The Seattle-based biotech company is announcing today that it passed its first clinical trial with an antibody drug designed to fight a wide variety of flu strains. The study randomly assigned 40 healthy volunteers to get a dose of Theraclone’s TCN-032 or a placebo. Researchers found that the treatment was safe and well-tolerated at all five doses studied, didn’t appear to cause any serious side effects, and didn’t provoke an immune reaction against the drug.
“This study exceeded our expectations,” says Leni Ramos, Theraclone’s chief medical officer.
Theraclone plans to release more detailed results at a future scientific meeting, which will include strategically important information on how long the drug lasts in the bloodstream. And today’s study results don’t say anything about whether the drug is effective at killing flu viruses in human beings.
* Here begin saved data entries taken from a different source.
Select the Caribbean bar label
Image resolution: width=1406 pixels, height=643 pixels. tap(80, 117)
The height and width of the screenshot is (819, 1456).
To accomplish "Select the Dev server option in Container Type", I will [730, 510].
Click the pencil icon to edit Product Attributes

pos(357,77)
But the results are promising enough that the company plans to take the next step in clinical trials, advancing to a mid-stage clinical trial later this year in which the drug will be tested among people who get exposed to flu virus in a carefully controlled environment. That study will be placebo-controlled, and is being designed as the first to establish biological proof in humans that TCN-032 can effectively kill the virus, Ramos says.
While there are already a couple of antiviral pills on the market—Roche’s oseltamivir phosphate (Tamiflu) or GlaxoSmithKline’s zanamivir (Relenza)—scientists worry about mutant strains like H5N1 “bird flu” that could emerge and resist today’s antivirals. Even without some mutant supervirus in the air, an estimated 200,000 people are hospitalized in the U.S. each year with flu, and 36,000 people in the U.S. still die from annually. Most are elderly, young children, or those with weakened immune systems.
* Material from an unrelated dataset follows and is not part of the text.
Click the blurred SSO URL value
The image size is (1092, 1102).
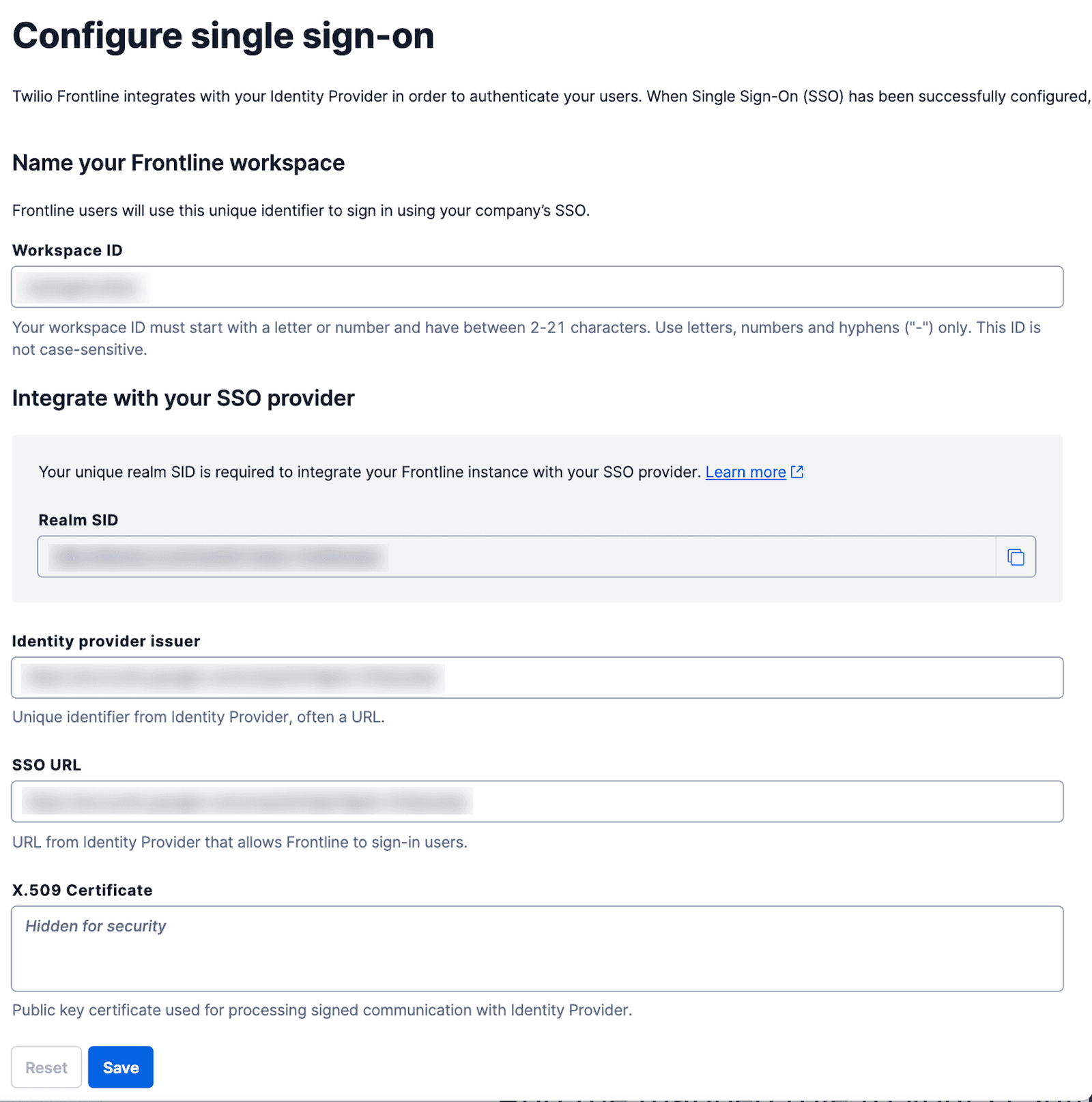point(246,801)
Theraclone, founded in 2005, has spent years working to get to this point by developing its technology for discovering “broad-neutralizing” antibodies. Theraclone has shown in the lab that it can find antibodies that can fight a wide variety of infectious invaders, from HIV to flu to cytomegalovirus (CMV). Japan-based Zenyaku Kogyo helped finance the anti-flu antibody work, and it retains commercial rights to the Theraclone product candidate in Japan. Zenyaku remains committed to support further development, Theraclone CEO Cliff Stocks says.
Exactly how such a flu antibody might be used, in practical terms, is still an open question. Since Theraclone’s antibody is given intravenously, it’s not the kind of flu-fighting product people will ever get at their neighborhood Safeway. But it could be valuable to hospitals looking to have a potent anti-flu weapon on reserve for tough cases, and for public health officials, who may want to stockpile it in case a particularly nasty pandemic flu strain emerges.
Theraclone isn’t the only company out there with visions of creating a potent antibody drug against flu. Netherlands-based Crucell, acquired last year for $2.3 billion by Johnson & Johnson, has said it is working on a “universal antibody” for flu. It has said that its antibody candidate is designed to hit the hemagglutinin protein that appears on various flu viruses.
Theraclone’s program is different in a few key respects, Stocks says. For starters, Theraclone believes it is ahead in development, since the Crucell program is thought to still be in preclinical development. Second, the Theraclone antibody is made to hit a different target on flu viruses, known as matrix 2 protein (M2e). That distinction is important because an estimated 98 percent of flu strains contain the M2e region in their DNA. Viruses can easily mutate when confronted with a powerful new drug that threatens their survival, but Ramos says if flu viruses mutate away from the assault of Theraclone’s TCN-032, then they would lose their ability to be infectious.
The next study will say a lot about whether Theraclone has a real drug it will be able to sell, and it won’t have to wait eons for the answer. The next study will be based on volunteers getting a single dose, and since the antibody is designed to last several weeks in the bloodstream, it won’t need to be given in repeat doses over time to prove it’s effective against the virus, Ramos says.